» Input data:
-*-*-
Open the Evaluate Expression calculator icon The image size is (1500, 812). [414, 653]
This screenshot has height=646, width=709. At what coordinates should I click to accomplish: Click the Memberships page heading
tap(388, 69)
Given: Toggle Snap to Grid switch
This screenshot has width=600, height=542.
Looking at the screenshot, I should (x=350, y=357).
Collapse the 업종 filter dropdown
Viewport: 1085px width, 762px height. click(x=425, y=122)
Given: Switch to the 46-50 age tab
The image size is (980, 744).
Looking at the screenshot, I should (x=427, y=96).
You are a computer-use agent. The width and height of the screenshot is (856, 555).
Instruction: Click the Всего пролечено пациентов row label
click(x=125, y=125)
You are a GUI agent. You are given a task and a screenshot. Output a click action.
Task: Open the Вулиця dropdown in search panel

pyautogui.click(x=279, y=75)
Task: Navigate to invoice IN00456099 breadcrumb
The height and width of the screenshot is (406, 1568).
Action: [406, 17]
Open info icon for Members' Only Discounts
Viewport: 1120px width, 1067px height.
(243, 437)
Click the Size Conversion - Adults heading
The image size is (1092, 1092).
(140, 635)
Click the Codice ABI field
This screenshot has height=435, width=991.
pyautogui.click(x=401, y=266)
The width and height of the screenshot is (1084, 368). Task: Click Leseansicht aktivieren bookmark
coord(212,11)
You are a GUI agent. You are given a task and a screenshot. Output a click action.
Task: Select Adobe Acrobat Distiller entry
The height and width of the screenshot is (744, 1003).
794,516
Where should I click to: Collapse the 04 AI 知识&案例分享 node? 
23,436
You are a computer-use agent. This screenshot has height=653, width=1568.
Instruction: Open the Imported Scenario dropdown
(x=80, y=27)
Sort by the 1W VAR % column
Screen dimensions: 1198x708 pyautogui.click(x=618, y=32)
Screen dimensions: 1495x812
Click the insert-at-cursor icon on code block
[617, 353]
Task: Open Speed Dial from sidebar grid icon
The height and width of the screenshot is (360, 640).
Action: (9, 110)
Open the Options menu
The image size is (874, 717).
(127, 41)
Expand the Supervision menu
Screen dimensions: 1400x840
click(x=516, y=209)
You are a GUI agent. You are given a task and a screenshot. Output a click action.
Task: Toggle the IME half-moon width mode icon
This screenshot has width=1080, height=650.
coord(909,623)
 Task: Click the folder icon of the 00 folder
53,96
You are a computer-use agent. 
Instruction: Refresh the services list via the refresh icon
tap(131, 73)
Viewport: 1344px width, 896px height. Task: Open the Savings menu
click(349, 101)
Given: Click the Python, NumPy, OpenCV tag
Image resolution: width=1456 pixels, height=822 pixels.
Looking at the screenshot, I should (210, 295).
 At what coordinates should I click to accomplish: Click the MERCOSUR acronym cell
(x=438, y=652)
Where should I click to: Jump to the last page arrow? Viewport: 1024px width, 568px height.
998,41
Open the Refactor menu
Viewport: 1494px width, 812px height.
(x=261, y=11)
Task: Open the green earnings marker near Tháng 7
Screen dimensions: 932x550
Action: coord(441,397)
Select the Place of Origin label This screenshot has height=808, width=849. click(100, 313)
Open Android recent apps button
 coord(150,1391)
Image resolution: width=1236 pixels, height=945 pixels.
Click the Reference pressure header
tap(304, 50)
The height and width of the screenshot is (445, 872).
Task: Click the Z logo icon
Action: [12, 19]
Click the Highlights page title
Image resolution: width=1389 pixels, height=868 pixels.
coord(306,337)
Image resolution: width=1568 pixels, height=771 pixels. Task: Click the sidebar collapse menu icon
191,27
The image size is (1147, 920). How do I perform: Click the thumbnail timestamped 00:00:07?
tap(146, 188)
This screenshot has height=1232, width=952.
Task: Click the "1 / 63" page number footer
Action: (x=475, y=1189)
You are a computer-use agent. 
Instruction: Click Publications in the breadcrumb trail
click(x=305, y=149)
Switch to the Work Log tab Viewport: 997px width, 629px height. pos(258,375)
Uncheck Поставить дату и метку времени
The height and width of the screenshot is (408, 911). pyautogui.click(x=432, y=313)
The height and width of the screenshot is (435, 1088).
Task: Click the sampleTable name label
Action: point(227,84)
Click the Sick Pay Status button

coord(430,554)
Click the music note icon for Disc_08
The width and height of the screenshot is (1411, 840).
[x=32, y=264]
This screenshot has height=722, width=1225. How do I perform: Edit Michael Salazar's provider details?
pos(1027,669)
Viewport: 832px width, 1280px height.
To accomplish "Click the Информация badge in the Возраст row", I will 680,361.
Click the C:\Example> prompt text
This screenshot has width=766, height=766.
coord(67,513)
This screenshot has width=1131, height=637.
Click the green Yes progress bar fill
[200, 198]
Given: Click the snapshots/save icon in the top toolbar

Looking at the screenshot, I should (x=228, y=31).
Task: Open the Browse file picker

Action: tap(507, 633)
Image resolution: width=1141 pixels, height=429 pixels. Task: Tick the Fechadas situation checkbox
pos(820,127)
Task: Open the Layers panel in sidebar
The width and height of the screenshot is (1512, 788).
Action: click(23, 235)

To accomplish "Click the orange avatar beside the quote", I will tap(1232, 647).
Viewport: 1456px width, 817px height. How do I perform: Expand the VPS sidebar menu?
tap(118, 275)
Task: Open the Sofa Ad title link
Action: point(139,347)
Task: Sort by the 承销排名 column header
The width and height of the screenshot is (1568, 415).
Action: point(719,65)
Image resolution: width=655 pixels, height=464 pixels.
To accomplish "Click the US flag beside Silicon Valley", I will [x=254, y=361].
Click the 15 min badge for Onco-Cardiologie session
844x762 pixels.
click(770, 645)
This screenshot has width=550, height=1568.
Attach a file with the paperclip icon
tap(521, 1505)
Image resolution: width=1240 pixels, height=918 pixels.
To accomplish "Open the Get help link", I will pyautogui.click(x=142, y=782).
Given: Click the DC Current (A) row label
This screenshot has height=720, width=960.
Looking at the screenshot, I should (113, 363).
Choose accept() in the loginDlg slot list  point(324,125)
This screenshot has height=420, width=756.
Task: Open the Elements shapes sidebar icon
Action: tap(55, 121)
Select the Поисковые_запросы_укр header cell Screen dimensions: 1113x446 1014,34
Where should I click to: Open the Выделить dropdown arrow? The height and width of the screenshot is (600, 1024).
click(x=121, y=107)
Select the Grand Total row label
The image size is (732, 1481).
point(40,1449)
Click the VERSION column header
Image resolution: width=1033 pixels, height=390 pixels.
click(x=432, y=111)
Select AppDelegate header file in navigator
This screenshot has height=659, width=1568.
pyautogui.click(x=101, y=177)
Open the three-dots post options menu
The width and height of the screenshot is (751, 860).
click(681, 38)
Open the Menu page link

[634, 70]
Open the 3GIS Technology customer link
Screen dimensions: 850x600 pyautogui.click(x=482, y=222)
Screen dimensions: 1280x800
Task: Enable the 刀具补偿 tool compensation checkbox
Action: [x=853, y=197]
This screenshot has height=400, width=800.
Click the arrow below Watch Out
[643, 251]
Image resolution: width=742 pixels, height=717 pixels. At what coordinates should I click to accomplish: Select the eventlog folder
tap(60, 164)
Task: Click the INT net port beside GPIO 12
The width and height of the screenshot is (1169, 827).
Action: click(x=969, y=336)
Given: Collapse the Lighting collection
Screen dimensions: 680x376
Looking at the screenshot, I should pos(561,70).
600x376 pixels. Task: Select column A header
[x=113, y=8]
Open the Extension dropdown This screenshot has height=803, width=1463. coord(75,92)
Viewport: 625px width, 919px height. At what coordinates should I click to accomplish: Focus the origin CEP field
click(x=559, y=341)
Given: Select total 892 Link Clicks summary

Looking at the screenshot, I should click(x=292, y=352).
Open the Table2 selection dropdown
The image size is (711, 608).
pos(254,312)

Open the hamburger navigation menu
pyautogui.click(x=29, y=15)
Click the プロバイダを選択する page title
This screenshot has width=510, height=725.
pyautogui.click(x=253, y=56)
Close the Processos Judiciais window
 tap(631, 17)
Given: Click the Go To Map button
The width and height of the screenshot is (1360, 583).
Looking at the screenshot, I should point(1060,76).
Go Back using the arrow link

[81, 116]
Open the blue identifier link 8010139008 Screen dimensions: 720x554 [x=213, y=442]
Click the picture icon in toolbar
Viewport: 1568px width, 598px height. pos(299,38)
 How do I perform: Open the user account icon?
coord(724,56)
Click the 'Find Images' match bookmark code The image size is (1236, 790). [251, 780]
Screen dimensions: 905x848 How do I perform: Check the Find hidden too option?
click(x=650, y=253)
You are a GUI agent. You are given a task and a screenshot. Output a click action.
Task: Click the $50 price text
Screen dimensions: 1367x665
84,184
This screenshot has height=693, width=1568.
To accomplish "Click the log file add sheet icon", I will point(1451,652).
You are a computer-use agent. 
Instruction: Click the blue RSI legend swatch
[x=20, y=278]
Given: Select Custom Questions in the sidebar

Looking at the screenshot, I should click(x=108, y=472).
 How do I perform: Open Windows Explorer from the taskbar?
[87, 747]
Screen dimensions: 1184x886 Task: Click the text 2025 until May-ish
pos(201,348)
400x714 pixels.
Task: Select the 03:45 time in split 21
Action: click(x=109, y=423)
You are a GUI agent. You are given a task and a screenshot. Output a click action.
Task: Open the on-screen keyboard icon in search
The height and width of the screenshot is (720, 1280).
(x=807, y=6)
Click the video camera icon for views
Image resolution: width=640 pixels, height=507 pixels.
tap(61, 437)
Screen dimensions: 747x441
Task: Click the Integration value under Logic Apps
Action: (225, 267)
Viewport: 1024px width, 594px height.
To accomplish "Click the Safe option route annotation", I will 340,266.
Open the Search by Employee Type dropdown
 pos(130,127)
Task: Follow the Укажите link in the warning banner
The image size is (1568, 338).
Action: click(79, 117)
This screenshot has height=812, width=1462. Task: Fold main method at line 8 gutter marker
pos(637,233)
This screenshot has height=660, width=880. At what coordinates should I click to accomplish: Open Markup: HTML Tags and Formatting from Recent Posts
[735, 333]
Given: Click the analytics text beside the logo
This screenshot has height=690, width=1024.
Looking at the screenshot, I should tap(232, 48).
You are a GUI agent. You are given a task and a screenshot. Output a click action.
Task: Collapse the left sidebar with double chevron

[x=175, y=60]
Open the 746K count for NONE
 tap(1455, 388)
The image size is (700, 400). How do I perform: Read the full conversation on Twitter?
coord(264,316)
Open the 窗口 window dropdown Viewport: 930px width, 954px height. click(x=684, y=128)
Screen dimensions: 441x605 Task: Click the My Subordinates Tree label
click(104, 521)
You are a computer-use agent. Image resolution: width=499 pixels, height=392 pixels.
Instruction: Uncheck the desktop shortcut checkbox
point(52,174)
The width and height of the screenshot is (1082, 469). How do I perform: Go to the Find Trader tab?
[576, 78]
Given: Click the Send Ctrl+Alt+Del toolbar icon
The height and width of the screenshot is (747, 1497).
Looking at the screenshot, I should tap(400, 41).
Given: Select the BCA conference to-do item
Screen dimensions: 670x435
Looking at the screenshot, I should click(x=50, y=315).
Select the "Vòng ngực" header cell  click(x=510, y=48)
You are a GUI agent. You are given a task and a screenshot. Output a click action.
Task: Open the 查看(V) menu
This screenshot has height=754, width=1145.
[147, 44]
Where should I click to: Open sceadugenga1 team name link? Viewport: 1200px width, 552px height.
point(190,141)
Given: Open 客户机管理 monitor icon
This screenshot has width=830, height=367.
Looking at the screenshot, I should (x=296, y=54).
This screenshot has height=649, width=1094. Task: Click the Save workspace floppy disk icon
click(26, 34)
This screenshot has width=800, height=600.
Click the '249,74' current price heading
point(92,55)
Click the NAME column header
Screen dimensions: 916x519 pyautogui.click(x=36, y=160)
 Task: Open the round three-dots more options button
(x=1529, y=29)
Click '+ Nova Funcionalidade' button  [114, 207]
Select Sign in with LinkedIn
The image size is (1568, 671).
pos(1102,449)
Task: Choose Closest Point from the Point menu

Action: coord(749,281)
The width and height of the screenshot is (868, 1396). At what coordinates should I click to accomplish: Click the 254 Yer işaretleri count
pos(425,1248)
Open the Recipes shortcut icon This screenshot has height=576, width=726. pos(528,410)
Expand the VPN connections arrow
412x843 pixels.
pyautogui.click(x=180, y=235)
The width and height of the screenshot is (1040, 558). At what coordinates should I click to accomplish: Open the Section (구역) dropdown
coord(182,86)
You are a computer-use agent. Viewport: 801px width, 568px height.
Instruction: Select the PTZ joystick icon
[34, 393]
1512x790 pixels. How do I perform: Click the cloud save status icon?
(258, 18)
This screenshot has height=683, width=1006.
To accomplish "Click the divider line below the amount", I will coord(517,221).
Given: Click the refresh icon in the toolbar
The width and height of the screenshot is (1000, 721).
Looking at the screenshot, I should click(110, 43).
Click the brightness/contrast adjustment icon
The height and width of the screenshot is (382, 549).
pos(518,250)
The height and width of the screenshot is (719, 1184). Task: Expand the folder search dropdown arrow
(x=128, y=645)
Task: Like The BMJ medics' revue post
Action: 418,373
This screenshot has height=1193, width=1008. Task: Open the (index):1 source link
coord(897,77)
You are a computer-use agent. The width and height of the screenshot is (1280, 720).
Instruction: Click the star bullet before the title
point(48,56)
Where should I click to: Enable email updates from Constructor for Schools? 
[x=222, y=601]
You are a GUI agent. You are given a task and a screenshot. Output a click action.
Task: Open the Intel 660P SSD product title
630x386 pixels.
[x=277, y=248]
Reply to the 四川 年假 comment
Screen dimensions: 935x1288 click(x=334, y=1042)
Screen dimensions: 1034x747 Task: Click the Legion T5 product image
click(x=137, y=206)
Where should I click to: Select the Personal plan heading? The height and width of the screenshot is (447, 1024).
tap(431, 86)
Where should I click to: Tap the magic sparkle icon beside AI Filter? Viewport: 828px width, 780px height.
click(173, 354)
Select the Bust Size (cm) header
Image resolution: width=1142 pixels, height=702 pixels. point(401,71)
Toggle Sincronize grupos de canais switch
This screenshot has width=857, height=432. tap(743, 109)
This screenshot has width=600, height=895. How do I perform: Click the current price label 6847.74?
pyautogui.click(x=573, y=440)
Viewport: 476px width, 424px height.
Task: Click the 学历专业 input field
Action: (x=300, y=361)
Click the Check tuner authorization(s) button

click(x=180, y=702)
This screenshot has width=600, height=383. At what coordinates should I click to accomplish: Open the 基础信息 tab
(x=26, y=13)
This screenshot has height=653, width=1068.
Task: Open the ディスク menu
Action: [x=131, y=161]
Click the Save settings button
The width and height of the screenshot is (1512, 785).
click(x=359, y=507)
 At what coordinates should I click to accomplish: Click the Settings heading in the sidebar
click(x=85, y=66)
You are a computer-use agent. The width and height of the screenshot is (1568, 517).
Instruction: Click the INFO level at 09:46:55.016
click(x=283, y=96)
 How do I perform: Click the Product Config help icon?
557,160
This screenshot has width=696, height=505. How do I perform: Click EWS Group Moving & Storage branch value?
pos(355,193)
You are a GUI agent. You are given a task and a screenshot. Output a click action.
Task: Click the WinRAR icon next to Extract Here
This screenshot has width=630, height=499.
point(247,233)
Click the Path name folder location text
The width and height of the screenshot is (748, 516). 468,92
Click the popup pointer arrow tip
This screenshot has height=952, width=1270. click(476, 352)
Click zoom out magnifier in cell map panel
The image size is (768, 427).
-*-*-
» Exercise:
Write only the number of lines in the records that contain the string "badge".

» Answer to the problem:
2